Nevertheless, upon reargument, the plaintiff failed to raise a triable issue of fact in opposition to the appellants' prima facie showing that he did not sustain a serious injury within the meaning of Insurance Law § 5102(d) as a result of the subject accident. Contrary to the plaintiff's contention, the certification of the medical records and reports by the records custodian of the subject medical facility was not sufficient to properly place the medical conclusions and opinions contained in those records and reports before the court, since those opinions must be sworn to or affirmed under the penalties for perjury (see McLoud v. Reyes, 82 A.D.3d 848; Buntin v. Rene, 71 A.D.3d 938; Pagano v. Kingsbury, 182 A.D.2d 268, 270). Consequently, the various unaffirmed conclusions and opinions of the plaintiff's treating physicians were not submitted in a form necessary to oppose the motion (see Grasso v. Angerami, 79 N.Y.2d 813; Balducci v. Velasquez, 92 A.D.3d 626, 627-628; Scheker v. Brown, 91 A.D.3d 751, 751-752). The plaintiff's claim that these documents should nevertheless be considered is without merit, since the plaintiff demonstrated no excuse whatsoever for failing to meet the "strict requirement of tender in admissible form" (Zuckerman v. City of New York, 49 N.Y.2d 557, 562; see Merriman v. Integrated Bldg. Controls, Inc., 84 A.D.3d 897, 899).
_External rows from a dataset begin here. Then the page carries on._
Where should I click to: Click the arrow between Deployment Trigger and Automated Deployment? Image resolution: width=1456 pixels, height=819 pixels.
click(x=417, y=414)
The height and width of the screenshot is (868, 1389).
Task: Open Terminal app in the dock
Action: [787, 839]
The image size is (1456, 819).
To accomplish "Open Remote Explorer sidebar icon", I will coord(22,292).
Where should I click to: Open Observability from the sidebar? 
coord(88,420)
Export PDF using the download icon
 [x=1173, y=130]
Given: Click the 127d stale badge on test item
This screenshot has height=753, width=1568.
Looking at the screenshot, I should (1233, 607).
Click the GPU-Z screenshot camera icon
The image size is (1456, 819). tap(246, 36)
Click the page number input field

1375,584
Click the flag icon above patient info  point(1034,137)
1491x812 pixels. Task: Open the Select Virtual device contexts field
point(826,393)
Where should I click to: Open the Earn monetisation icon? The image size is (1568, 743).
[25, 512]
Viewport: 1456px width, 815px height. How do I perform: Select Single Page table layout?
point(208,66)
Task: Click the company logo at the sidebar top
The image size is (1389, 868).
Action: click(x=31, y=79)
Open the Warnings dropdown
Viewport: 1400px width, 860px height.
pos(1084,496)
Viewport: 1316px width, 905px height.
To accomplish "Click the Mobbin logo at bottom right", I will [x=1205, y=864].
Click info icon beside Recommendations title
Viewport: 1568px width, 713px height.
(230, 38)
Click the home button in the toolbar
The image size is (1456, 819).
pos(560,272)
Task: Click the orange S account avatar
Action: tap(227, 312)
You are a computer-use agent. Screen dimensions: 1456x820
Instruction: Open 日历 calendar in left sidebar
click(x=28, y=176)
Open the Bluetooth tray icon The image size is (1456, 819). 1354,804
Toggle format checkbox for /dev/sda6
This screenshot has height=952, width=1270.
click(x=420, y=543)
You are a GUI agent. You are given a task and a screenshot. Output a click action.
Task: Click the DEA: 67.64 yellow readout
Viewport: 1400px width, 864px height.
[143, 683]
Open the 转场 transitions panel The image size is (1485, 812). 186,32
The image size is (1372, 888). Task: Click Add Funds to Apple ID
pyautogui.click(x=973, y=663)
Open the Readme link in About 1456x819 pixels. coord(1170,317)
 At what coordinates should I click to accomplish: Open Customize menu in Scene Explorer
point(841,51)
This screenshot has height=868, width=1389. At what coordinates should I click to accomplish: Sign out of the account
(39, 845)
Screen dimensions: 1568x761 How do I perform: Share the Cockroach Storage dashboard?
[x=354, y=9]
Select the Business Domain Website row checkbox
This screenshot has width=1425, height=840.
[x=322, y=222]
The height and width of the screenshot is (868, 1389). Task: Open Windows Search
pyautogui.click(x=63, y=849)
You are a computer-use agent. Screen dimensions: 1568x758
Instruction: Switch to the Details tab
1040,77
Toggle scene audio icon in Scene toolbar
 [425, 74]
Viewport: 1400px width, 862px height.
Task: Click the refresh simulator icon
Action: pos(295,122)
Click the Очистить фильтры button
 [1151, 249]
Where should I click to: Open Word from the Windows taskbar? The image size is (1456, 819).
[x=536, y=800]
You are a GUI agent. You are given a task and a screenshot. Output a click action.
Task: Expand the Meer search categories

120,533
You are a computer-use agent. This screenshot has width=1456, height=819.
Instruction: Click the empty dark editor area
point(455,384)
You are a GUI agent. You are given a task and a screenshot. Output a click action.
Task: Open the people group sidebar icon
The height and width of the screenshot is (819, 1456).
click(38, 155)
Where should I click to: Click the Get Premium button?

On the other hand, the plaintiff and his treating physician, Dr. Ahmed A. Elsoury, properly relied on the reports interpreting the films of the magnetic resonance imaging scans of the cervical and lumbar regions of the plaintiff's spine performed on November 23, 2009, and December 16, 2009, even though they were unsworn, since the appellants presented the results of those scans through their expert radiologist's affirmation in support of their motion for summary judgment (see Akm Shafiqul Azam v. New York City Health & Hosps. Corp., 98 A.D.3d 595, 596; Zarate v. McDonald, 31 A.D.3d 632, 633; Thompson v. Abbasi, 15 A.D.3d 95, 97). However, the plaintiff's submissions failed to address the nonconclusory finding of the appellants' radiologist that the disc bulges and herniations observable in those scans were degenerative in nature. This rendered Dr. Elsoury's conclusion as to the cause of the bulges and herniations speculative and, thus, insufficient to raise a triable issue of fact (see II Chung Lim v. Chrabaszcz, 95 A.D.3d 950, 951; Mensah v. Badu, 68 A.D.3d 945, 945-946; Zarate v. McDonald, 31 A.D.3d at 633).

Furthermore, the limitations that Dr. Elsoury found in the range of motion of the cervical and lumbar regions of the plaintiff's spine during his most recent examination were not significant within the meaning of Insurance Law § 5102(d) (see Lively v. Fernandez, 85 A.D.3d 981, 981-982; Casco v. Cocchiola, 62 A.D.3d 640, 641; Trotter v. Hart, 285 A.D.2d 772, 773; Waldman v. Dong Kook Chang, 175 A.D.2d 204; cf. Mazo v. Wolofsky, 9 A.D.3d 452, 453; Espinoza v. Dinicola, 8 A.D.3d 225).

In light of the foregoing, upon reargument, the Supreme Court should have adhered to its determination in the order dated September 8, 2011, granting those branches of the appellants' motion which were for summary judgment dismissing, insofar as asserted against them, so much of the complaint as alleged that the plaintiff sustained a permanent loss of use of a body organ, member, function, or system, a permanent consequential limitation of use of a body organ or member, and a significant limitation of use of a body function or system.

The appellants' remaining contention is without merit.

MASTRO, J.P., DILLON, DICKERSON and AUSTIN, JJ., concur.